Hay que destacar el papel fundamental desempeñado por La morilla, su niñera, procedente de la serranía rondeña y gaditana, que según el propio testimonio del autor, le cantaba de viva voz melodías populares, romances antiguos, fandangos y coplas aflamencadas, elevando así el primer peldaño de una escalera hacia una música desconocida, a la que el compositor no tardaría en subir.

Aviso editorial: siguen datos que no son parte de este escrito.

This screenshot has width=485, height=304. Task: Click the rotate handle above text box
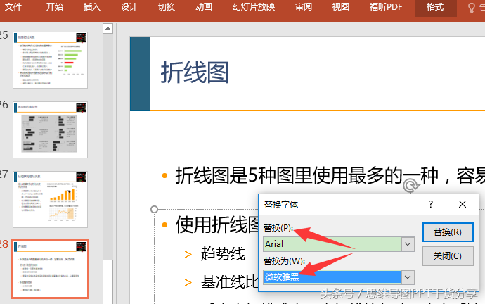pos(411,185)
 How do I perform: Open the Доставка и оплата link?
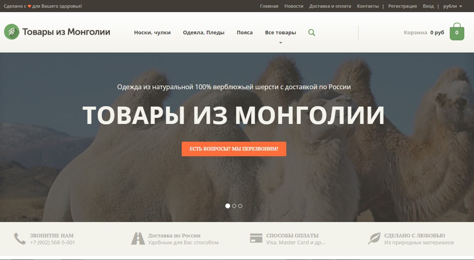[330, 6]
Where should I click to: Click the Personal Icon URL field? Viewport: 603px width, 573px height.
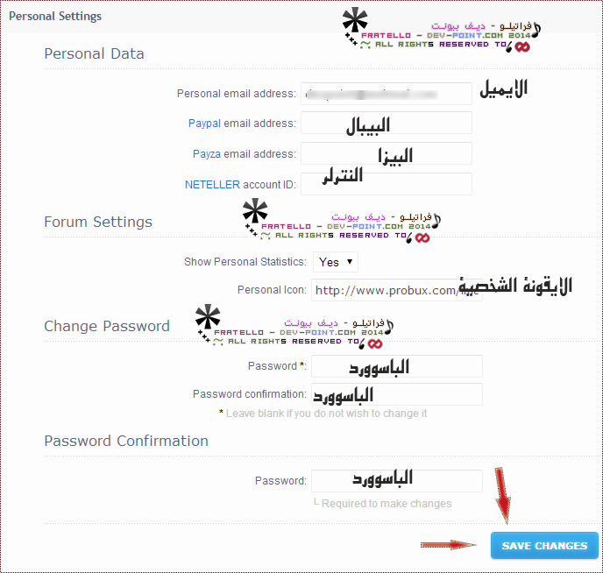coord(396,289)
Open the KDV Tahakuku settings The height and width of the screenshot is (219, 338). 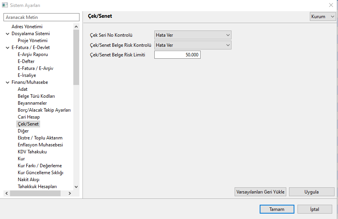coord(32,152)
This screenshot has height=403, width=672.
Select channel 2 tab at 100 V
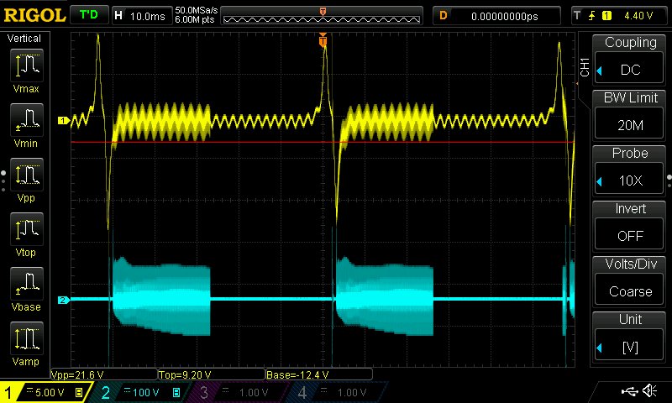click(x=140, y=392)
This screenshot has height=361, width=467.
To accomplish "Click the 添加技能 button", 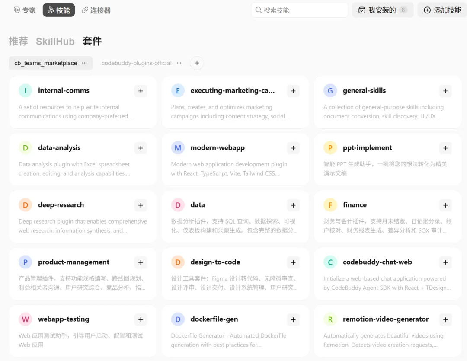I will [442, 10].
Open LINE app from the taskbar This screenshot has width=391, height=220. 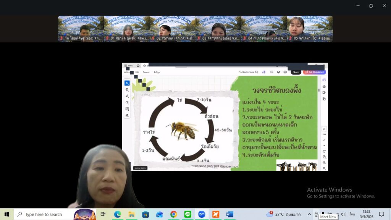pos(187,214)
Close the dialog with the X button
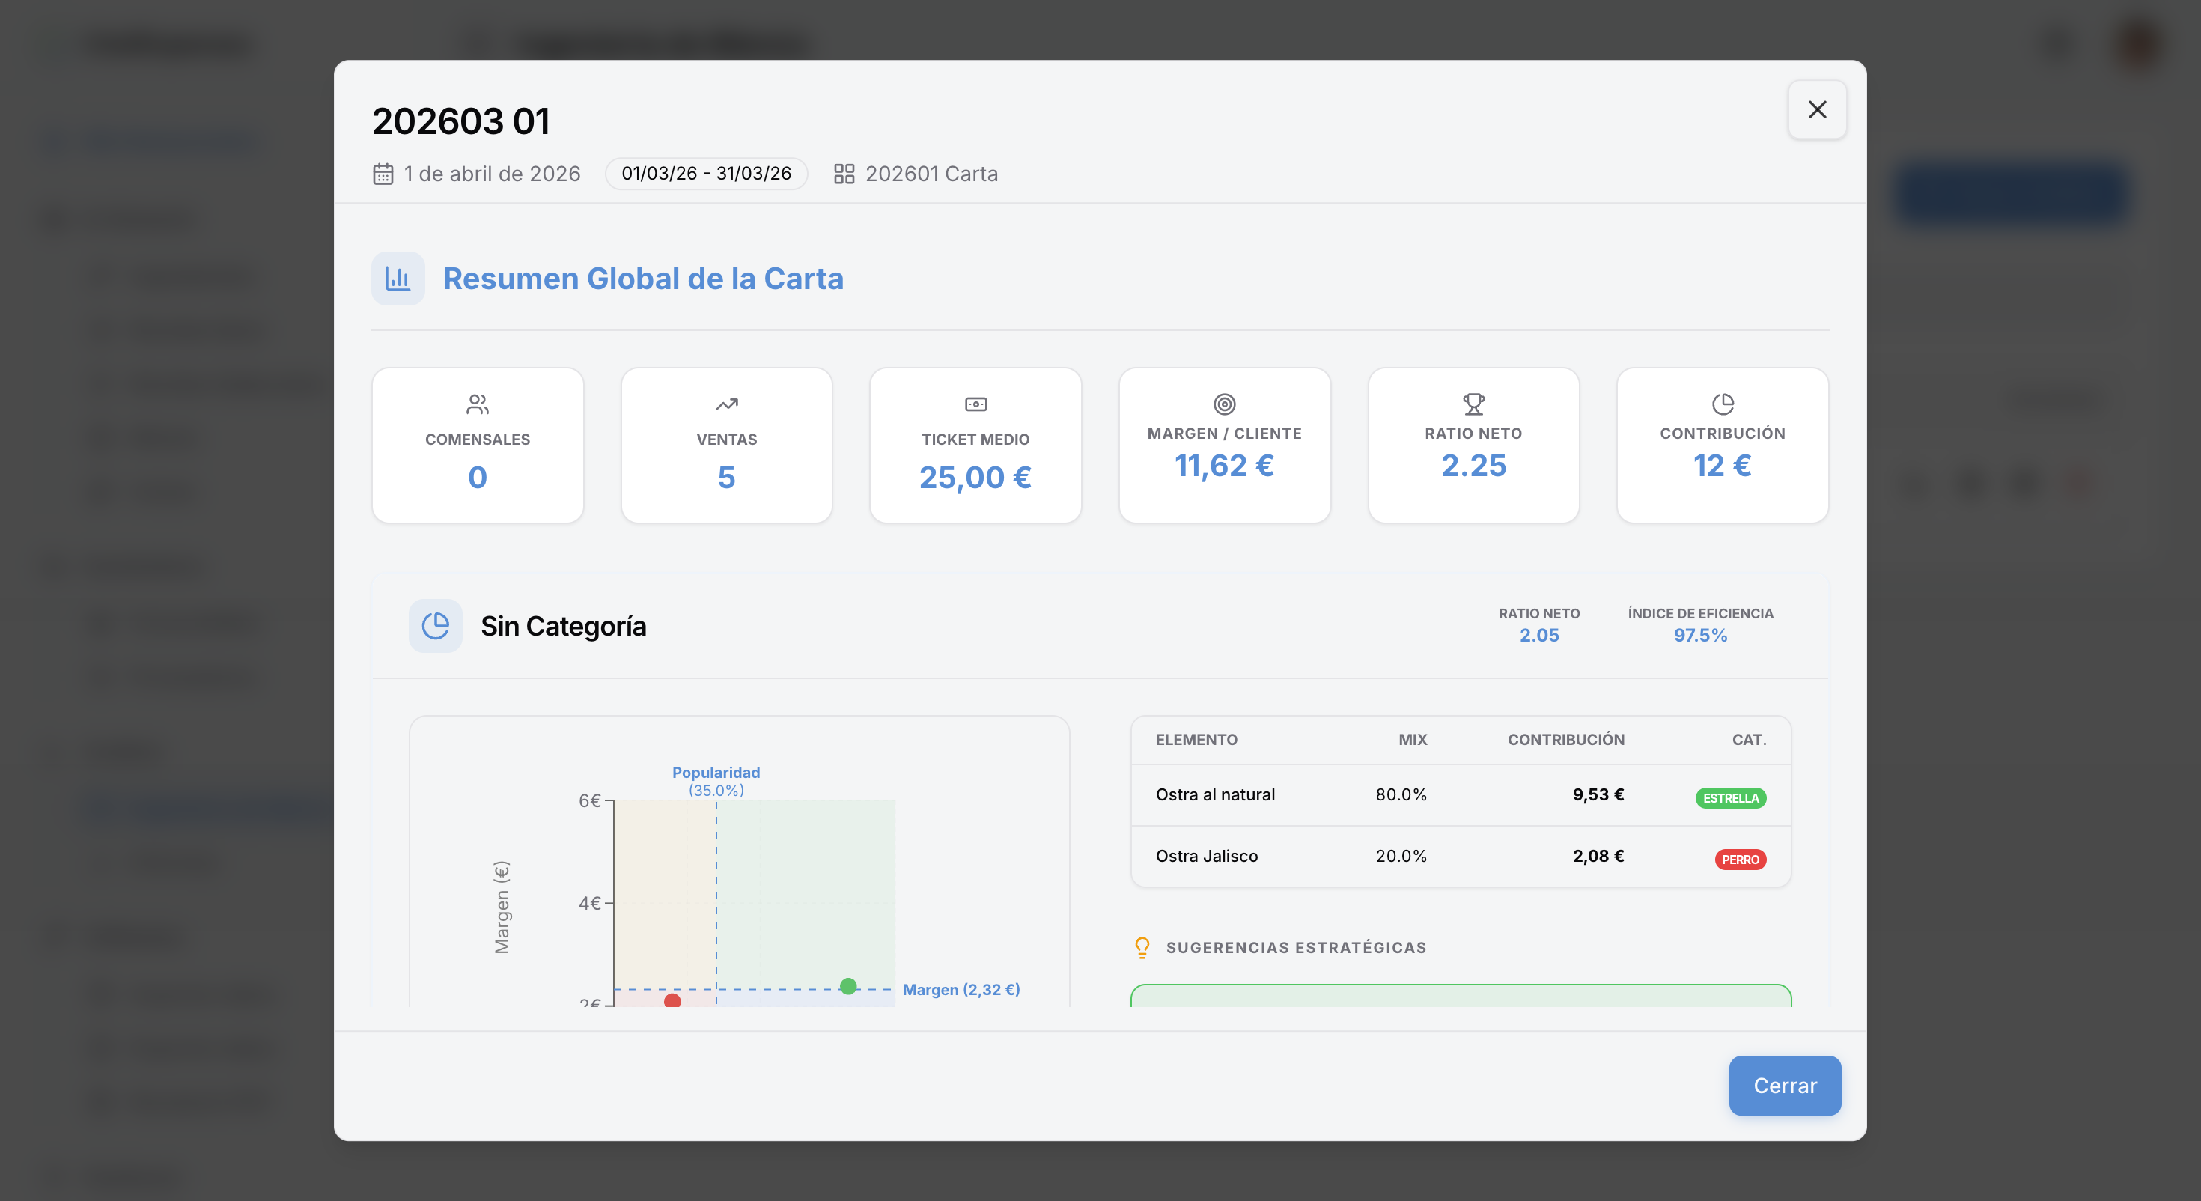Screen dimensions: 2201x1201 pyautogui.click(x=1817, y=109)
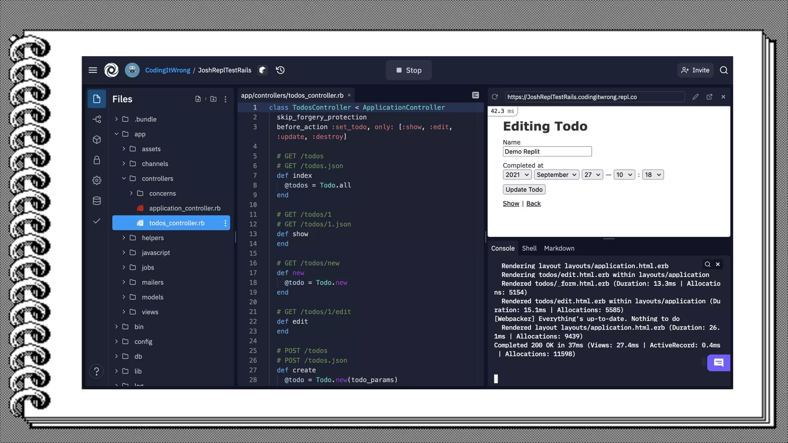Expand the models folder
Image resolution: width=788 pixels, height=443 pixels.
point(152,297)
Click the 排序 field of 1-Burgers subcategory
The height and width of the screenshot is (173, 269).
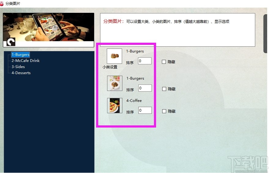(x=145, y=88)
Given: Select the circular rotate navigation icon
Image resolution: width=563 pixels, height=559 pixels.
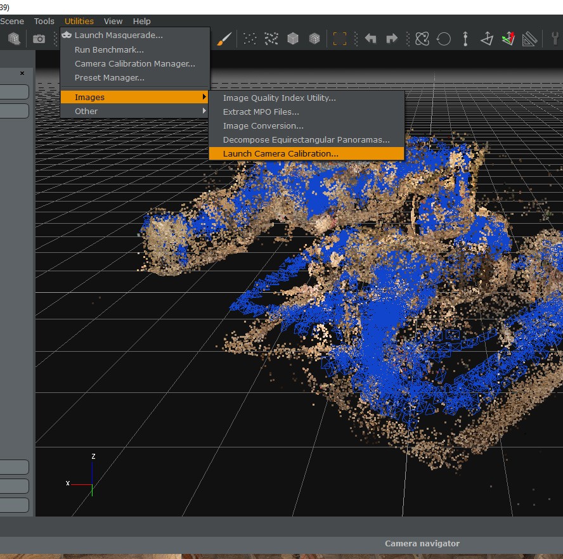Looking at the screenshot, I should pos(444,39).
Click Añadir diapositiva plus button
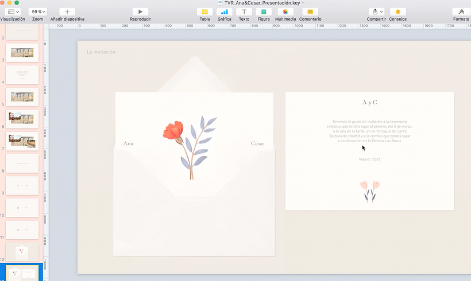This screenshot has width=471, height=281. (x=67, y=11)
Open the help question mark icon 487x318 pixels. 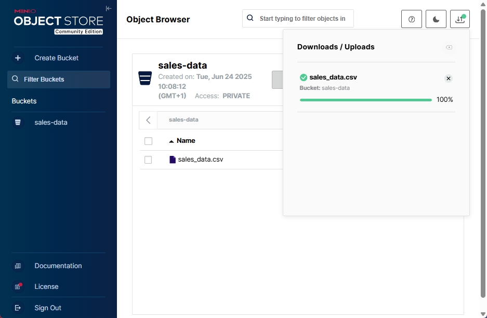tap(412, 19)
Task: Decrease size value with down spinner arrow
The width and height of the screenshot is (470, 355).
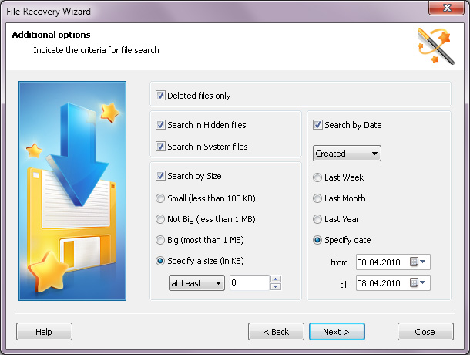Action: coord(276,286)

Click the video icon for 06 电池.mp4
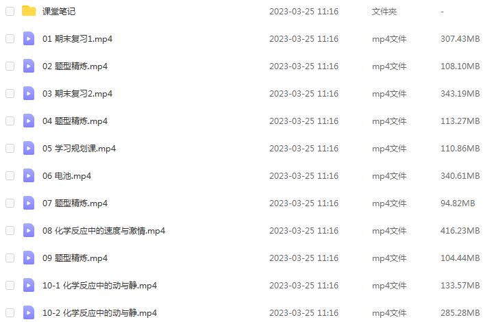pyautogui.click(x=29, y=175)
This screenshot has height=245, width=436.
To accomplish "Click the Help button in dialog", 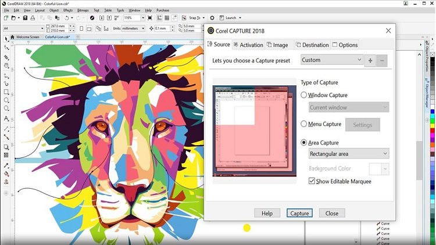I will point(267,213).
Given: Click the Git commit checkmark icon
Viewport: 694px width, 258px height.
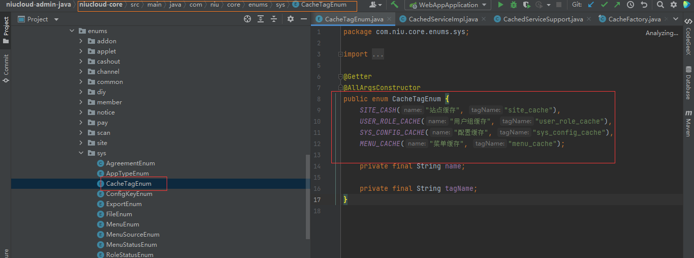Looking at the screenshot, I should pos(604,5).
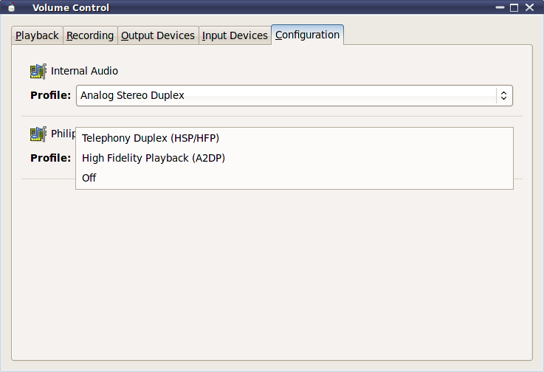
Task: Select the Input Devices tab
Action: (235, 35)

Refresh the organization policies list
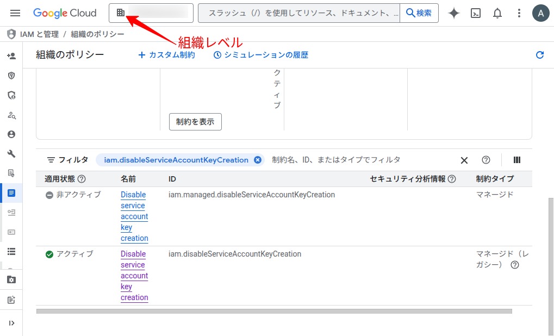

Cádiz subyace y aparece en su catálogo como una isla sumergida que emergiera milagrosamente, incluso en obras que, tanto por su argumento, como por su discurso musical, se sitúan en contextos y lugares determinados. Así, La vida breve —ópera de 1905, aunque la acción transcurre en Granada, según libreto basado en un poema del también paisano Carlos Fernández Shaw— contiene giros y ritmos provenientes de la zona cantaora y folclórica gaditana. La «Cubana», integrante de las Cuatro piezas españolas, escritas para piano solo, entre 1906 y 1909, destila el perfume portuario de la ciudad, cargado de nostalgias y deseos de búsqueda a la vez. Y  en «Andaluza» se asoma el espíritu dramático que se esconde tras la apariencia de la luz y la fiesta. En las Siete canciones populares españolas, para voz y piano, de 1914, la «Nana», aunque pertenezca ya al conjunto sonoro general de Andalucía, contiene los ecos antiguos de la infancia de Falla, lo mismo que ocurre con ciertos giros del «Polo», abierto y salino en este caso.
 
Cádiz se manifiesta abiertamente en la primera versión del Amor brujo, donde el cuadro primero se desarrolla en una cueva de gitanos cerca del mar. Según el libreto de María Lejárraga y la voluntad del propio músico, el paisaje es gaditano y el discurso sonoro es el que verdaderamente conduce la acción dramática. Falla intenta reproducir el rumoroso son de las olas en la escena inmediata a la «Introducción». Para ello, el compositor utiliza el material del «Nocturno de Cádiz», pieza inexistente y destinada en un primer momento a formar parte de sus proyectados «Nocturnos para piano y orquesta», que acabarían convirtiéndose en Noches en los jardines de España, pero sin Cádiz en la versión final (1909-1916). El oleaje se siente en esta versión de El amor brujo, de la misma manera que también se deja oír en una de las obras posteriores, aparentemente “castellana”, alejada de la tradición andaluza, y cercana a un lenguaje más actualizado, como el Concerto para clave y cinco instrumentos (1923-1926), sobre todo en el segundo movimiento, arpegiado y regular.
    
El otro Falla, el que se adentra por los caminos de la tradición polifónica sin renunciar al lenguaje de su tiempo, también escarba en su educación sentimental al componer, de la mano de Cervantes, El retablo de maese Pedro (1919-1923). En el tejido tímbrico de los instrumentos de madera parece resonar un entramado de oboe, clarinete y fagot, propio de las cofradías de penitencia de la Semana Santa gaditana, aunque algunos críticos lo achaquen al impacto que el propio Falla sufrió cuando presenció la procesión del Corpus en Sevilla, acompañado por García Lorca. También, en varios pasajes retumba una algarabía, que bien podría provenir del acentuado ritmo del antiguo carnaval gaditano, del que Falla fue testigo y buen oidor.
    
Y un final inacabado como Atlántida, ambicioso proyecto que comenzó en 1927 y que el músico no llegó a ponerle fin: una cantata escénica, basada en el poema en catalán de Jacinto Verdaguer, pero construida sobre el mito de una civilización perdida, subyacente en el fondo del océano y la memoria de los hombres. Allí se canta a Barcelona, pero también a Gerión, y se evoca la llegada de Alcides a Gades: testamento de un hombre universal, dedicado personalmente a Cádiz en el pórtico de la partitura, como cierre de un círculo espiritual, estrechamente vinculado al origen de Manuel de Falla.